### WORK REQUEST:
For the entries below, repeat exactly each line starting with the one that contains "The image size is (948, 397)." and going on through the one that contains "Task: Click the Background color Top swatch", and no others.
(TASK MATERIAL Opens)
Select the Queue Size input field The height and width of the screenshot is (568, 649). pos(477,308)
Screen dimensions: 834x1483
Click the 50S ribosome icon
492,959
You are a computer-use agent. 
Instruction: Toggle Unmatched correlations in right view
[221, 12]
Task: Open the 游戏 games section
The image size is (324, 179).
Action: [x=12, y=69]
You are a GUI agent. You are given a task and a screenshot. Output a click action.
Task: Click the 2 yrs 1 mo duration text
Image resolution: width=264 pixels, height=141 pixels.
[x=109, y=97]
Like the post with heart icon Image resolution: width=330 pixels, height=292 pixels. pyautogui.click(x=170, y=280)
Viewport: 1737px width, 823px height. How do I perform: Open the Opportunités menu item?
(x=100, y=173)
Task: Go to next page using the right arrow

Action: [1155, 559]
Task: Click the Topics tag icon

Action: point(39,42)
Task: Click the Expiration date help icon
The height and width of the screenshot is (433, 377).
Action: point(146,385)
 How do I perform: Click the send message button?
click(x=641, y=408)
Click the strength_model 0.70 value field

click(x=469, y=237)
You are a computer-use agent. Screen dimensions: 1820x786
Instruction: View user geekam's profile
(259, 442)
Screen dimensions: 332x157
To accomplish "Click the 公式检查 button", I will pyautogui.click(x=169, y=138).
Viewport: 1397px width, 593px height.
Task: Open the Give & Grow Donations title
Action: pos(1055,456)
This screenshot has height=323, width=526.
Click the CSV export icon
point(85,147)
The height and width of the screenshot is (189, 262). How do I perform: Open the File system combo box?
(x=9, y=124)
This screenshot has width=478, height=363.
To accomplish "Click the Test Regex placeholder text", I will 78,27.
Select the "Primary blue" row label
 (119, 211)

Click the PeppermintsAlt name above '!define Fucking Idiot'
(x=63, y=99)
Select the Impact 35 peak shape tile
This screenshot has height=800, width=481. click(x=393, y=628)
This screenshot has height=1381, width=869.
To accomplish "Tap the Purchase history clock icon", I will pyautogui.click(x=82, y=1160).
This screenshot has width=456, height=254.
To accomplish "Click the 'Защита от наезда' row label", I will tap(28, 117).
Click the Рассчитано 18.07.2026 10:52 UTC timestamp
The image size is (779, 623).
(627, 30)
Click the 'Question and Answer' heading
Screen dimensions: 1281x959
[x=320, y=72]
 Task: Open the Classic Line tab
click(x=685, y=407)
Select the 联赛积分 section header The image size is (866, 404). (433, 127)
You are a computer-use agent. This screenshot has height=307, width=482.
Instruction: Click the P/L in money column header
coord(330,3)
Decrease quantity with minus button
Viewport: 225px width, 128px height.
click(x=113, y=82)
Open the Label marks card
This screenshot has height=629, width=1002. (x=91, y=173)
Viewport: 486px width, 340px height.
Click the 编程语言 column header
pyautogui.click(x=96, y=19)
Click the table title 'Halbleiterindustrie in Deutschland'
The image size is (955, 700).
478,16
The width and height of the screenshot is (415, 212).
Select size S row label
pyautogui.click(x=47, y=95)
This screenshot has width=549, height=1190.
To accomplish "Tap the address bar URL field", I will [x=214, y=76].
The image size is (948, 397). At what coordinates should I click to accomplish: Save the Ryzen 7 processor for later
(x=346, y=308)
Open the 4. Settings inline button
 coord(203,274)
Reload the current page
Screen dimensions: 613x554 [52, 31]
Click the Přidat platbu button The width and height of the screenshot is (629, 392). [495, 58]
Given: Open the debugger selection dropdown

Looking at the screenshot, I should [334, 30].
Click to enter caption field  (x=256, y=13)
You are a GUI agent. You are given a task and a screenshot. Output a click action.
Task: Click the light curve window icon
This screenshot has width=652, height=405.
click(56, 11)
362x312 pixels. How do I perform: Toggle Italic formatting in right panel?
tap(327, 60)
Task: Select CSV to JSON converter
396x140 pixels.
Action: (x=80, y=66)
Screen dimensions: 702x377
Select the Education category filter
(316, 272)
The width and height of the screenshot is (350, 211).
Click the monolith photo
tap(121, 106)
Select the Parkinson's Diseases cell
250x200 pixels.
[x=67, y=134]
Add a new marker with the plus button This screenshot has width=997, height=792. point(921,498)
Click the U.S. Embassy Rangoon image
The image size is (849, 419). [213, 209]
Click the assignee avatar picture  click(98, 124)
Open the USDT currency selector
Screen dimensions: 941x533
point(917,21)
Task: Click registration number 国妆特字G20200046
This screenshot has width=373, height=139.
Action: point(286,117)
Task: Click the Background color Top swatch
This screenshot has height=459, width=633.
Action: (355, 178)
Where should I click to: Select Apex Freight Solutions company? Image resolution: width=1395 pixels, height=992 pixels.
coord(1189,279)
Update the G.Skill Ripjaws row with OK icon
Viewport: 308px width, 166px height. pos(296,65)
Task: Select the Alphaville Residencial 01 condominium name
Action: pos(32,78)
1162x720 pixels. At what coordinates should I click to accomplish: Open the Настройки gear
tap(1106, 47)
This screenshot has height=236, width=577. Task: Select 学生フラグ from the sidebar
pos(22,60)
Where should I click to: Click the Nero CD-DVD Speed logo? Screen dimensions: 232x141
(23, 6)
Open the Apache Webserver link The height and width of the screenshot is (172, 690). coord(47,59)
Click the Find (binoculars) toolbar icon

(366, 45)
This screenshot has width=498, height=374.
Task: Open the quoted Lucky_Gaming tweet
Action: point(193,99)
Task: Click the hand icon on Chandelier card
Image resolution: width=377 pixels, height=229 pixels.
(TASK MATERIAL Closes)
### SOLUTION FOR THIS EXERCISE:
The image size is (948, 397). At what coordinates should I click to accomplish: Save the Ryzen 7 processor for later
(x=346, y=308)
Open the 4. Settings inline button
 coord(203,274)
Reload the current page
Screen dimensions: 613x554 [52, 31]
Click the Přidat platbu button The width and height of the screenshot is (629, 392). [495, 58]
Given: Open the debugger selection dropdown

Looking at the screenshot, I should [334, 30].
Click to enter caption field  (x=256, y=13)
You are a GUI agent. You are given a task and a screenshot. Output a click action.
Task: Click the light curve window icon
This screenshot has width=652, height=405.
click(56, 11)
362x312 pixels. How do I perform: Toggle Italic formatting in right panel?
tap(327, 60)
Task: Select CSV to JSON converter
396x140 pixels.
Action: (x=80, y=66)
Screen dimensions: 702x377
Select the Education category filter
(316, 272)
The width and height of the screenshot is (350, 211).
Click the monolith photo
tap(121, 106)
Select the Parkinson's Diseases cell
250x200 pixels.
[x=67, y=134]
Add a new marker with the plus button This screenshot has width=997, height=792. point(921,498)
Click the U.S. Embassy Rangoon image
The image size is (849, 419). [213, 209]
Click the assignee avatar picture  click(98, 124)
Open the USDT currency selector
Screen dimensions: 941x533
point(917,21)
Task: Click registration number 国妆特字G20200046
This screenshot has width=373, height=139.
Action: point(286,117)
Task: Click the Background color Top swatch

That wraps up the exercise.